K-Town heads to NYC's Cafe Lily to sample begodya and kuksi

Koreans have spread throughout the world, and one of the most unique communities in the diaspora started in the mid-19th century. That’s when Koreans migrated north from the northeastern part of the peninsula and into the eastern section of Russia. From there, they lived as a community until the 1930s, when Stalin ordered the mass deportation of tens of thousands of ethnic Koreans to Uzbekistan, Kazakhstan, and Russia because he thought they had conspired with the Japanese.

For the past 80 years, this community, known as Koryo-saram (or literally, “Korean person,”) has grown and made inroads in the country of Uzbekistan. Today, Uzbekistan has the fifth-largest concentration of Korean people outside of Korea, with a population of nearly 200,000.
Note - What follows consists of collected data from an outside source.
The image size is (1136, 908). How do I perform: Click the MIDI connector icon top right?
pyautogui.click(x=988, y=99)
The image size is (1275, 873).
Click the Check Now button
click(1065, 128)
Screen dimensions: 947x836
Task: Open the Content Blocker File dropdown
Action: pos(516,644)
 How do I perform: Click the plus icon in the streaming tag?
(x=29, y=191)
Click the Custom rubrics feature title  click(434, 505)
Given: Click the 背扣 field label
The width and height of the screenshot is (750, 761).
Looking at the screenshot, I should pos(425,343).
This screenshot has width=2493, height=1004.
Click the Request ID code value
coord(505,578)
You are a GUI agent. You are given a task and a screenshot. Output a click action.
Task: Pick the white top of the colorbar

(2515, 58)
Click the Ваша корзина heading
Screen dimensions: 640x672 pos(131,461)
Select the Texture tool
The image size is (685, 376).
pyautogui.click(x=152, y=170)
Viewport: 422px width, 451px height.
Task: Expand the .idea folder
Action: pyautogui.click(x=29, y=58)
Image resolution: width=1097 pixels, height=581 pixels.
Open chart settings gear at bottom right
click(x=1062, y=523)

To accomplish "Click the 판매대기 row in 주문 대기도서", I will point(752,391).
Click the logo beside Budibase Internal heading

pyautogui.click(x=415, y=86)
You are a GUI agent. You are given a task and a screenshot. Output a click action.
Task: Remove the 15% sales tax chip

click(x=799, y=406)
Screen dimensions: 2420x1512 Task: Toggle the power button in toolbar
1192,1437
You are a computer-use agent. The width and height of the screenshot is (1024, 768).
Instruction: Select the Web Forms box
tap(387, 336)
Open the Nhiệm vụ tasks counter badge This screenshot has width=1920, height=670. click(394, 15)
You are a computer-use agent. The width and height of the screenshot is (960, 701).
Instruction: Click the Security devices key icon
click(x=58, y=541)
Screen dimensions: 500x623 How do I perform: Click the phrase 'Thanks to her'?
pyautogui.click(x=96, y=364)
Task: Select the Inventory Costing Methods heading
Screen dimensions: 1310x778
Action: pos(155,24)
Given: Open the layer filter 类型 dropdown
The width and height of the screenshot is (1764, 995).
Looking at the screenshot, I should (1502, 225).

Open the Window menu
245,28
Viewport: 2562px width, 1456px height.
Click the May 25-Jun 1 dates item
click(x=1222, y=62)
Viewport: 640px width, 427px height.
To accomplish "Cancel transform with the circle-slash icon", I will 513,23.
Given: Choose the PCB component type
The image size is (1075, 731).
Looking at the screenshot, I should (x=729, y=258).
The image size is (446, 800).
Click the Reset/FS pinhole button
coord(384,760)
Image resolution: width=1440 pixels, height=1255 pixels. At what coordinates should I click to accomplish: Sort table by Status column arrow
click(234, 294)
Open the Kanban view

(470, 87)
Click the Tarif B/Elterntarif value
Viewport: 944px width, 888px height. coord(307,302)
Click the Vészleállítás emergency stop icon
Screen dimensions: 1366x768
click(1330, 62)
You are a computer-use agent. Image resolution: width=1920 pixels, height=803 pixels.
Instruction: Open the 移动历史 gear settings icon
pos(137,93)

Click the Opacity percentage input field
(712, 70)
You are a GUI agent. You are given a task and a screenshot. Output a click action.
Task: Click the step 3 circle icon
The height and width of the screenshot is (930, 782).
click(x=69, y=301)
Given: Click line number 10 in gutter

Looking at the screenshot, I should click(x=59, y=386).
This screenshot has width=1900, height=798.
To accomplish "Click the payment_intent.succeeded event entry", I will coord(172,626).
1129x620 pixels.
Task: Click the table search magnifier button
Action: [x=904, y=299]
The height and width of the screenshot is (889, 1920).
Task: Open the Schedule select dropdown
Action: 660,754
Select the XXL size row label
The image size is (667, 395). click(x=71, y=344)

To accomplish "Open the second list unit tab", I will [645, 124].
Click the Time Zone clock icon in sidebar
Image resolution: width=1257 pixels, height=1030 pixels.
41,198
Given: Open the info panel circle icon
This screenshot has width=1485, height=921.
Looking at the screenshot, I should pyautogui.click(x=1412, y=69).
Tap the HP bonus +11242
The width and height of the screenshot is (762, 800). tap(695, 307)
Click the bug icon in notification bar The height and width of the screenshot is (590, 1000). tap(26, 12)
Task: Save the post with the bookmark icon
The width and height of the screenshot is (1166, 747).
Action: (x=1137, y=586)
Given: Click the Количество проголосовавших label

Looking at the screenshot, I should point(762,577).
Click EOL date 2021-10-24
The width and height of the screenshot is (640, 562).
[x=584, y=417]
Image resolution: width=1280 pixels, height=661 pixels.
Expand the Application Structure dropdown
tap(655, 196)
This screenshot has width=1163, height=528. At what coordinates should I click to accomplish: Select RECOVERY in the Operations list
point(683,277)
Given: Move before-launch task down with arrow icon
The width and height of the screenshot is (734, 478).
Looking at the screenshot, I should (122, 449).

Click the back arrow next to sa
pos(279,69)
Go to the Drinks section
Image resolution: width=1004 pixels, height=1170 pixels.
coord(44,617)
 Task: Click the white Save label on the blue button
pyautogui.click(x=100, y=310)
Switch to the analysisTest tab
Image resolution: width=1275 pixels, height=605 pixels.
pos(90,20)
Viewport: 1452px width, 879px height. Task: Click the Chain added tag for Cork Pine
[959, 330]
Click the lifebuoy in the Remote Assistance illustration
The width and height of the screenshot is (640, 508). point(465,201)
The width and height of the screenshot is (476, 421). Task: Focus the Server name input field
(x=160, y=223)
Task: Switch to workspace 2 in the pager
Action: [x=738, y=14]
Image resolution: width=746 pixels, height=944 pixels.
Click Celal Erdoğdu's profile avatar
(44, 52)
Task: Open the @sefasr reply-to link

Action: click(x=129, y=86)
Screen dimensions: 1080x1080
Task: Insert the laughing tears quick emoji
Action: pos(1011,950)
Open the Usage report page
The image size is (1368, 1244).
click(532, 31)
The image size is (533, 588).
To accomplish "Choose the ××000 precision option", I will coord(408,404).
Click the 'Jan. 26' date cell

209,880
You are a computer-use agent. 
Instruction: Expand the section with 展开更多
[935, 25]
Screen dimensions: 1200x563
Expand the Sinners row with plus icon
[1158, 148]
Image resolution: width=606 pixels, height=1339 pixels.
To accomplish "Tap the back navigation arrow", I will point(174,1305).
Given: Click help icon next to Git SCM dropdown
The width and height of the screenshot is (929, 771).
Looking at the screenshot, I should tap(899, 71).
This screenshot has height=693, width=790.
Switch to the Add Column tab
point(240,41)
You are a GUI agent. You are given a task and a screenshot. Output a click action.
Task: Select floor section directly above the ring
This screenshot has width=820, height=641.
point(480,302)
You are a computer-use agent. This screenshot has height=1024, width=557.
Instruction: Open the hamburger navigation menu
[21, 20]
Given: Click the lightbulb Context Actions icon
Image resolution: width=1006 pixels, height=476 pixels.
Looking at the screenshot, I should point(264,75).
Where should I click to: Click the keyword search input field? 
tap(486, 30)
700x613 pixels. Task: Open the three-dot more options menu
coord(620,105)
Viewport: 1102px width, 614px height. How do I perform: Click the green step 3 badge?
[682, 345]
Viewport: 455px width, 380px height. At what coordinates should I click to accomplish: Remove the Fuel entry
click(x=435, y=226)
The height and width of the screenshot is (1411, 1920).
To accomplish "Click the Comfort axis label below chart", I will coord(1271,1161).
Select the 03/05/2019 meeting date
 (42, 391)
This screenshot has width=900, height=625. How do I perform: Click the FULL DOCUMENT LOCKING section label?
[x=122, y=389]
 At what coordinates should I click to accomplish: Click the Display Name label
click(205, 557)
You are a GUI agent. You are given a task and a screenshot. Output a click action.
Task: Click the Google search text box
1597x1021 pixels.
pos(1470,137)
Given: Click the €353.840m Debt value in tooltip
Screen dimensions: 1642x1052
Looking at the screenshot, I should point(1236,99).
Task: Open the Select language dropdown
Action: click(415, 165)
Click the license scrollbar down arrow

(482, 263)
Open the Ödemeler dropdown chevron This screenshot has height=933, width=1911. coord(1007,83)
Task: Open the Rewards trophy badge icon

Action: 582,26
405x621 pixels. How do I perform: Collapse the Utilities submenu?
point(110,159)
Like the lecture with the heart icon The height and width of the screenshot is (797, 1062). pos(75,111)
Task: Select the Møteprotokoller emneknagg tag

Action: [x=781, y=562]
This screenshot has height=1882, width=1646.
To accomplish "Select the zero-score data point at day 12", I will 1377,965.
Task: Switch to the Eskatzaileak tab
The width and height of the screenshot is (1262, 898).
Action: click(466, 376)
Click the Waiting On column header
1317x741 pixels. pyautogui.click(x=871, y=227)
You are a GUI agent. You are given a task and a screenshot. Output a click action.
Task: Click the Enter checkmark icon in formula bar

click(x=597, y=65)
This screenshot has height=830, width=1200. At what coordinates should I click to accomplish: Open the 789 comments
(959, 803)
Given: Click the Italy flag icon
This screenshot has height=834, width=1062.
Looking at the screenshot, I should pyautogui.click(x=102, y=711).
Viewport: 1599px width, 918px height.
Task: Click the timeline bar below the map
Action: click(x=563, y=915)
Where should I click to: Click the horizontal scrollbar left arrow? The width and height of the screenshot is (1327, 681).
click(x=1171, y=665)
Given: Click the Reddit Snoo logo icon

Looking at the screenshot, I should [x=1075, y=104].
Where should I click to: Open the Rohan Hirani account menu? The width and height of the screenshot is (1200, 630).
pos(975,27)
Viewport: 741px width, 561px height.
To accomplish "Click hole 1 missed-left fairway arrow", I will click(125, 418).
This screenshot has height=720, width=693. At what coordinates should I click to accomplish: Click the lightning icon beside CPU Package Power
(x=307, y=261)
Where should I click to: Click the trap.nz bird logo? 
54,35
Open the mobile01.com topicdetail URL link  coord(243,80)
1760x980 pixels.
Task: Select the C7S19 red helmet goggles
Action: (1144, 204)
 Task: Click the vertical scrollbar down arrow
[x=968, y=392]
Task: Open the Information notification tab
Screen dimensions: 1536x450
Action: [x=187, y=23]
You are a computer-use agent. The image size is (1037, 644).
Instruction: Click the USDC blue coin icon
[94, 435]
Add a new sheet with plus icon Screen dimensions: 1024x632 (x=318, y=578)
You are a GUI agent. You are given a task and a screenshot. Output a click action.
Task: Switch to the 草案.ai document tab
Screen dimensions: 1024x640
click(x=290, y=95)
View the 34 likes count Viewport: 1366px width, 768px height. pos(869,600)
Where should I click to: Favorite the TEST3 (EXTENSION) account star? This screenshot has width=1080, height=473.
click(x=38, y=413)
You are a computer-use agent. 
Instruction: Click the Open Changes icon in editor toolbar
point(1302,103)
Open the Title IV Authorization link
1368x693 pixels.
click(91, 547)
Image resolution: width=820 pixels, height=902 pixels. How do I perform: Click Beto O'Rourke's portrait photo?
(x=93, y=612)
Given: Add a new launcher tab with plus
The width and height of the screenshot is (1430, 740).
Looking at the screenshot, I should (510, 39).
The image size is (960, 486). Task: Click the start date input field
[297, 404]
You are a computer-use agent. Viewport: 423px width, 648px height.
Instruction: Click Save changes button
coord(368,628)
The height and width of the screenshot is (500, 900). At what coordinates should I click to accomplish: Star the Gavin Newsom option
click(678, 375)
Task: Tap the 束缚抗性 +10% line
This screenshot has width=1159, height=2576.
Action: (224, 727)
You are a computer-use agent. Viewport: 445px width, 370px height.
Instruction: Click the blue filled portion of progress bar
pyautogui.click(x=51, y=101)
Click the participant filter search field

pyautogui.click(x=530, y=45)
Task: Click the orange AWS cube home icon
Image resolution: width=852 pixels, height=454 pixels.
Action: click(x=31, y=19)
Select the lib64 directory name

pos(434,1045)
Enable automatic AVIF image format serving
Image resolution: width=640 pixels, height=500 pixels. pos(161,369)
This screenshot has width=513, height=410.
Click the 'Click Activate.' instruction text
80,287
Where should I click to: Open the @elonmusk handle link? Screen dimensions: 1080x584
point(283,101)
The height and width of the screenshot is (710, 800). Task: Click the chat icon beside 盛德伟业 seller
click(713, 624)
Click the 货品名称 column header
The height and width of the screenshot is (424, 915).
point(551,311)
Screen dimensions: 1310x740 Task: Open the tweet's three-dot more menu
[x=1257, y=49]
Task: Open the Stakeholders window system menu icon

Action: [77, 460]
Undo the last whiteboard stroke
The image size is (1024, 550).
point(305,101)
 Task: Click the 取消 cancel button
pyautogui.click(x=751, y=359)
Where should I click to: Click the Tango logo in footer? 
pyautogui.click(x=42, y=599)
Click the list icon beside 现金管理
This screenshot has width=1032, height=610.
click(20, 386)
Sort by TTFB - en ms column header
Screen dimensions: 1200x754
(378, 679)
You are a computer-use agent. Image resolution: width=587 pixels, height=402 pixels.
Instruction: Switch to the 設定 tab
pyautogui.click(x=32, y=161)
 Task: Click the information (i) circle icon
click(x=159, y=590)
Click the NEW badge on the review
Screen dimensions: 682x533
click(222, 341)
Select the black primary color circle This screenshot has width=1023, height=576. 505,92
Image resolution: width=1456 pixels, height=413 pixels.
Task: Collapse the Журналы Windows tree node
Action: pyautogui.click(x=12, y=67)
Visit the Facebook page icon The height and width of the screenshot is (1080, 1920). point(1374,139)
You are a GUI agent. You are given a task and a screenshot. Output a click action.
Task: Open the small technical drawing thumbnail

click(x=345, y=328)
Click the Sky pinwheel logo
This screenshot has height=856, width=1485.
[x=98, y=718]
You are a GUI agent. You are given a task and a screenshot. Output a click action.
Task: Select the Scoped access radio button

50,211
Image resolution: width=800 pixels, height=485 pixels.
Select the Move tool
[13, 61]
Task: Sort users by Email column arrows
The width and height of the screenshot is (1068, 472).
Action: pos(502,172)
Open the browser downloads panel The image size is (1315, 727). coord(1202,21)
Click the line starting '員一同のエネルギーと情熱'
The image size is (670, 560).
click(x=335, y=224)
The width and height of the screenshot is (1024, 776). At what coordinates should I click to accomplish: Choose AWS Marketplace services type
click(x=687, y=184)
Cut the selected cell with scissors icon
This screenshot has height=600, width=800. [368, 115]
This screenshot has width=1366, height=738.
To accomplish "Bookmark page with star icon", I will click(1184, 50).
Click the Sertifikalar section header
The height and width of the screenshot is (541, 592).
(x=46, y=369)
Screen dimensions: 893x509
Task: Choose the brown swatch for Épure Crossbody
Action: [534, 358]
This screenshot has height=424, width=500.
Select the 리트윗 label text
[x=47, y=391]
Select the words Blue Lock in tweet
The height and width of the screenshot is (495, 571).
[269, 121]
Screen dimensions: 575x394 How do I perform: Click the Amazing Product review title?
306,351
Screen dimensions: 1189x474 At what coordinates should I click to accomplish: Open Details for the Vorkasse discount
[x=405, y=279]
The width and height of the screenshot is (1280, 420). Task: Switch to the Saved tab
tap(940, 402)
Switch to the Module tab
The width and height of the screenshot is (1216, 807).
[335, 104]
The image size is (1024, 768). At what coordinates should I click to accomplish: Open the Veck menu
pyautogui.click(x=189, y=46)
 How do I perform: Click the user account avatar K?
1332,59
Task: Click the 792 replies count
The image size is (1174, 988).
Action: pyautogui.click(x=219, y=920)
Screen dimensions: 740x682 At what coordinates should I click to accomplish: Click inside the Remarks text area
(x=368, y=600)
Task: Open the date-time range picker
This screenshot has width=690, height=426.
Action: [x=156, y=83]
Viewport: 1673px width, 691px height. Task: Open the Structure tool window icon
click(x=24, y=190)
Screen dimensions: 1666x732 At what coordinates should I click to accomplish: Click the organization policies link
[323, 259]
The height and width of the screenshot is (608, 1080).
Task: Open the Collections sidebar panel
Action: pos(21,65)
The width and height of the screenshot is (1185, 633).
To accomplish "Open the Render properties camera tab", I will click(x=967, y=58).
In this episode of K-Town, host Matthew Kang finds a notable Korean-Uzbek restaurant called Cafe Lily. Founded by Lilia Tyan, who grew up in Tashkent, Uzbekstan, the restaurant sits in the Bensonhurst neighborhood of Brooklyn. There, Tyan cooks up unique takes on Korean cuisine that feel a bit lost in time: Her style of cuisine draws from rustic Korean flavors based in the Hamgyong Province of what is now North Korea, and infuses them into ingredients commonly found in Uzbekistan. The result is one of the most unique fusion cuisines in the world, from plush begodya (or steamed buns), to a well-rounded kuksi, cold noodle soup.